If they are designed for cars, you’ll get streets filled with cars, and if they are designed for people, you’ll get people.
Peñalosa, executive director of 8-80 Cities, a Canadian group that promotes walking and bicycling and advocates trails and greenways for walkers and cyclists, spoke to about a dozen people Tuesday night at Dalton City Hall. He showed how cities from Colombia to Canada to Denmark to Mexico have redesigned their cities to make them more friendly to bicyclists and walkers and in the process made them more livable as well.
“Dalton isn’t Copenhagen. No one says that it is. Every city is unique. Every city faces its own different challenges. The goal isn’t to cut and paste what has worked somewhere else. The idea is to adapt and innovate,” he said. “We need to benchmark ourselves against the best.”
Peñalosa said the key to increasing bicycling and walking is to create the right infrastructure.
“We need to create networks,” he said.
In particular, Peñalosa said cities need to separate walkers and bicyclists from vehicles to make them safer. Cities that have created dedicated walking and bicycling paths have seen walking and cycling soar.
Other steps cities can take to make cycling more safe include distinctly marking crosswalks different colors than the rest of the street and putting stop signs at the exits of commercial developments.

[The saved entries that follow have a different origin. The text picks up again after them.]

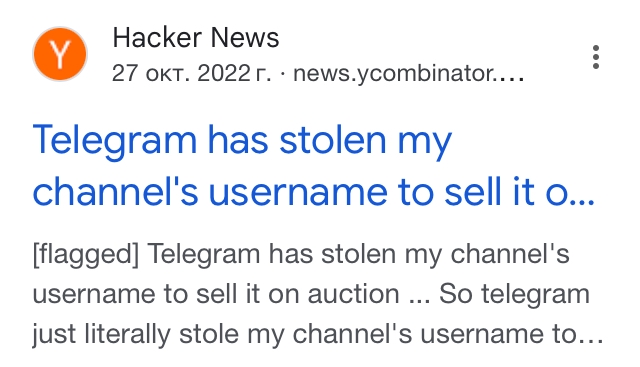Click the [flagged] label in snippet
The height and width of the screenshot is (367, 640).
point(86,255)

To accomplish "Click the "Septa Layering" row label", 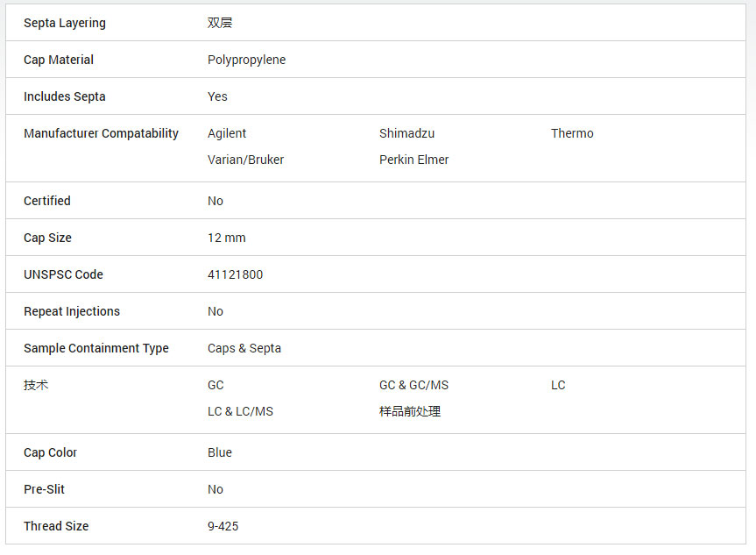I will pyautogui.click(x=64, y=23).
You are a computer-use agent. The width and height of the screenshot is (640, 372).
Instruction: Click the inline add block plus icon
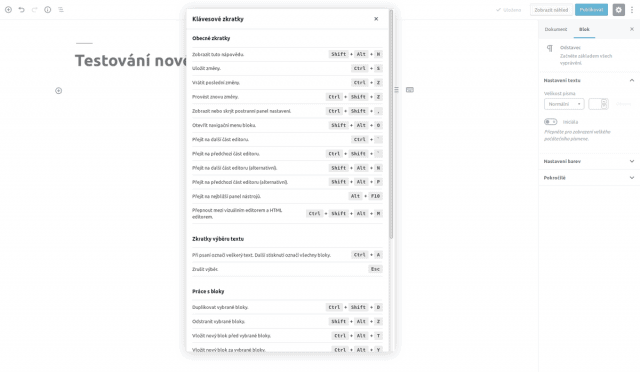58,91
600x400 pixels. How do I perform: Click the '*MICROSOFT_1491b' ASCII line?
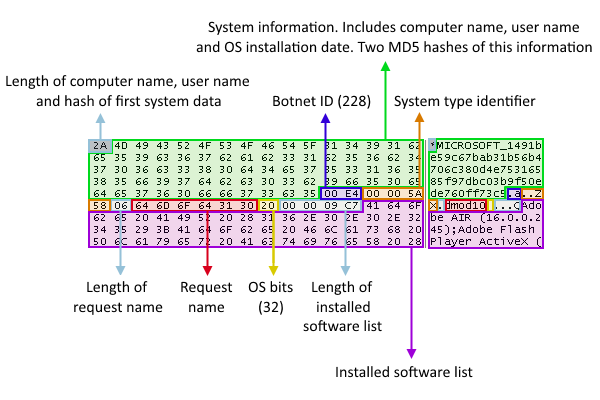coord(485,146)

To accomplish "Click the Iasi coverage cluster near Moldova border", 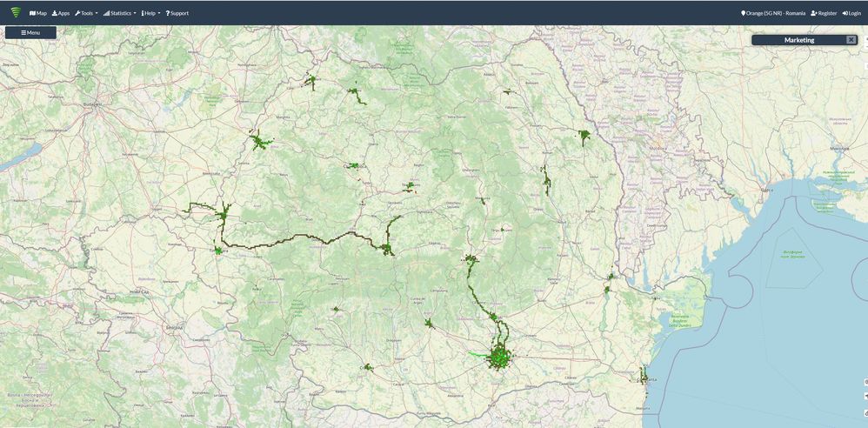I will tap(584, 136).
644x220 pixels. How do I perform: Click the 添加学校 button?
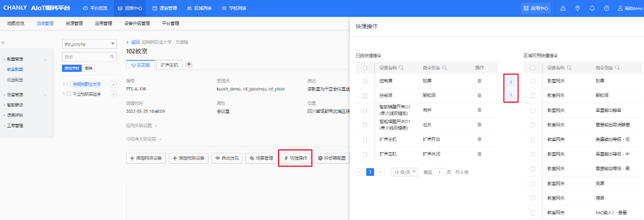tap(71, 68)
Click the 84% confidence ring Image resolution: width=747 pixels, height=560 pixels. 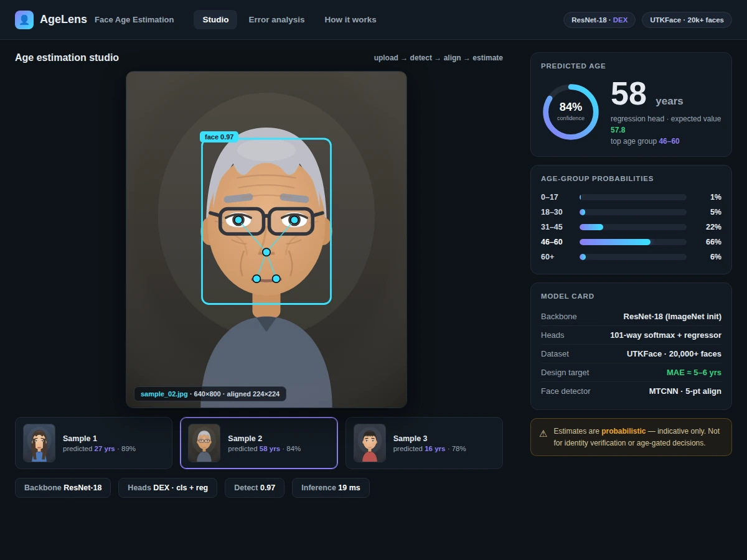coord(571,112)
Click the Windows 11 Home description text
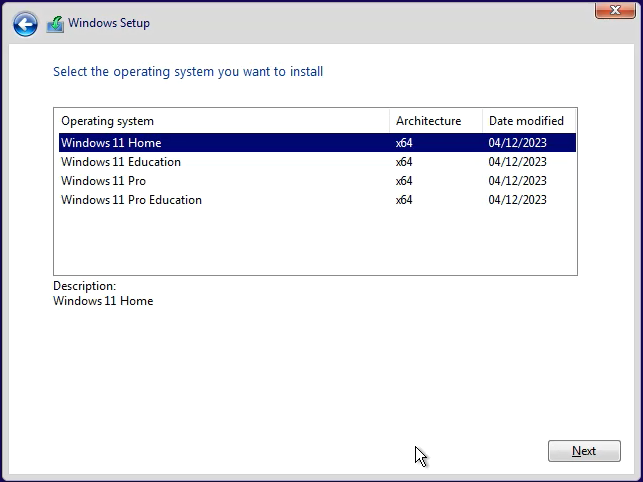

Peñalosa said that when thinking about a city people need to imagine a small child that is very dear to them and an elderly person who is close to them.
“You need to ask would I like this child or that elderly person to go to that park or walk that street,” he said.
That’s the origin of the name of the group he heads, which is aimed at making cities safe and comfortable for those from ages 8 to 80.
“We need to stop designing cities as if everyone is 30,” Peñalosa said.
Dalton Public Schools Superintendent Jim Hawkins noted that school system has already begun to encourage more students to walk to school since it had to reduce bus service because of budget cutbacks.
“That was done for economic reasons, but we think we can get other benefits out of it, including helping our students become more active and more healthy,” Hawkins said.
City Administrator Ty Ross, who helped arrange Peñalosa’s talk, said he hopes it will galvanize support for more biking and walking here. He noted the city has already developed plans for greenway trails to link much of the city.
“What happens next is up to the people,” he said.